Gert-Jan: ‘It comes down to making choices. Decide: this specific piece of data must always be correct, because decisions depend on it. For other data, it may be sufficient that it provides direction, or that it can be enriched later.’
What behaviour is needed to embed data quality in practice?
Marit: ‘People need to be trained — and that requires a lot of clear communication. The key is helping people understand their role in the data chain. What happens to the data they enter? Who uses it later? Why does that matter? That’s how working with data becomes meaningful.’
How do you do this in practice?
Marit: ‘Giving meaning to the data journey is important for everyone involved. Then you look at what each target group needs. Not everyone needs the same knowledge.

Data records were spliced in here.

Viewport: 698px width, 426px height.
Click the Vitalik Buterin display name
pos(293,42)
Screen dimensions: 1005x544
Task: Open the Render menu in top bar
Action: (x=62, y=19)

Someone entering data daily needs different insights than someone analysing it or making decisions based on it.’
‘In terms of training formats, many options are possible. Sometimes classroom training works well; often a short explanation at the moment of first use is far more effective. The goal is that people can — and want to — apply their knowledge when it becomes relevant.’
‘And after implementation, the work isn’t done. Only later do you see where people struggle, which shortcuts they develop — both positive and negative. That feedback is crucial for adjustment.’
Sounds simple…
Gert-Jan: ‘For me, empathy is the key word.’
‘An IT specialist, a marketer, a controller, and an executive all have different perspectives and interests. For each of them, high-quality data means something slightly different.’
‘As long as everyone reasons from their own role, people end up talking past each other. Only when you truly put yourself in someone else’s position and understand what they need from data can you make agreements that actually work in practice. That requires empathy. And you develop empathy—just as Marit mentioned—through communication.’
Finally: what is data quality, at its core?
Gert-Jan: ‘Data is a means. A tool. Data doesn’t solve problems by itself — it helps you have better conversations and make better decisions, provided you’ve thought beforehand about how you intend to use it.’
‘Without those agreements, data remains an instrument that everyone expects something different from.’
Marit: ‘Most importantly, organisations must truly integrate data into everyday work — by continuously discussing why data is captured and how others use it.’
‘And by consciously keeping that conversation alive — between departments, roles, and people with different perspectives. Only then does data become something shared, rather than something owned by IT or an external consultant.’